Sonar is an acronym for "Sound Navigation and Ranging." It is a tool that uses underwater acoustics to determine water depth, the location of mines, and the presence of submarines. It serves as the Navy's front line of defense from underwater attack, and is the only reliable way to identify, track, and target submarines. There are two major classes of sonar: passive and active.

Passive Sonar

Passive sonar is a listening device that uses hydrophones (underwater microphones) that receive, amplify, and process underwater sounds. It is primarily used to detect the presence of submarines. Determination of the type of submarine can be made by matching the frequency of sound detected with the known frequencies of various submarine engine plant sounds and the unique sounds emitted by the different types of propellers in water (cavitation). The advantage of passive sonar is that it places no sound in the water, and thus does not reveal the location of the listening vessel. Passive sonar can indicate the presence, character, and movement of submarines, but it is ineffective at detecting modern, quiet submarines running submerged on batteries, as well as submarines that are motionless (lying in wait) or running at very low speeds. Active sonar is needed for precise location, classification, and rapid targeting.

Active Sonar

Active sonar emits pulses of sound that travel through the water, reflect off objects, and return as an echo to an underwater acoustic receiver. It uses an underwater speaker to generate sound waves. The sound waves travel until they strike an object and are reflected in various directions. Some of the reflected waves return to the receiver, where they are converted back into electric signals, amplified and displayed. A careful interpretation of the sound can provide the direction and distance of the object, as well as its size and speed. This is accomplished through "echo ranging," which measures the time it takes for a sound wave to travel from the transducer, reflect off the object, and return to the receiver. Active sonar is critical for locating and tracking submarines. It is used sparingly, however, because it also allows an enemy submarine to pinpoint the position of the ship emitting the sound. To put Navy active sonar use in perspective, it is important to note that, of the U.S. Navy's approximately 280 surface ships, only about 58% are equipped with mid-frequency active sonar. About half of these ships are underway at any given time, and for each ship, active sonar is turned on only a small percentage of the time (during certain types of training and maintenance activities).

United States Navy graphic

Types of Active Sonar

Different types of active sonars operate at different frequencies, according to their purpose.

High Frequency: High frequency sonar (>10 kHz) is primarily used for determining water depth (fathometers), hunting mines, and guiding torpedoes. At higher frequencies, the sound energy is greatly attenuated (weakened due to scattering and absorption) as it travels through the water. This results in shorter ranges, typically less than five nautical miles.

Mid Frequency: Mid frequency sonar, which includes the AN/SQS-53 system, has been in use since World War II, and is the primary tool for identifying and prosecuting submarines. Mid frequency sonar (1 kHz - 10 kHz) suffers moderate attenuation and has typical ranges of 1-10 nautical miles.
+++
Rewrite the sonar passage from "Mid Frequency: Mid" up to and including "1-10 nautical miles.", renaming "prosecuting" as "pursuing".

• **MATERIAL PROVIDED**
+++
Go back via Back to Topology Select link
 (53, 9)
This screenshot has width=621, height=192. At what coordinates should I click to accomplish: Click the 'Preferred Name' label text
+++
• **EXPECTED OUTPUT**
Mid Frequency: Mid frequency sonar, which includes the AN/SQS-53 system, has been in use since World War II, and is the primary tool for identifying and pursuing submarines. Mid frequency sonar (1 kHz - 10 kHz) suffers moderate attenuation and has typical ranges of 1-10 nautical miles.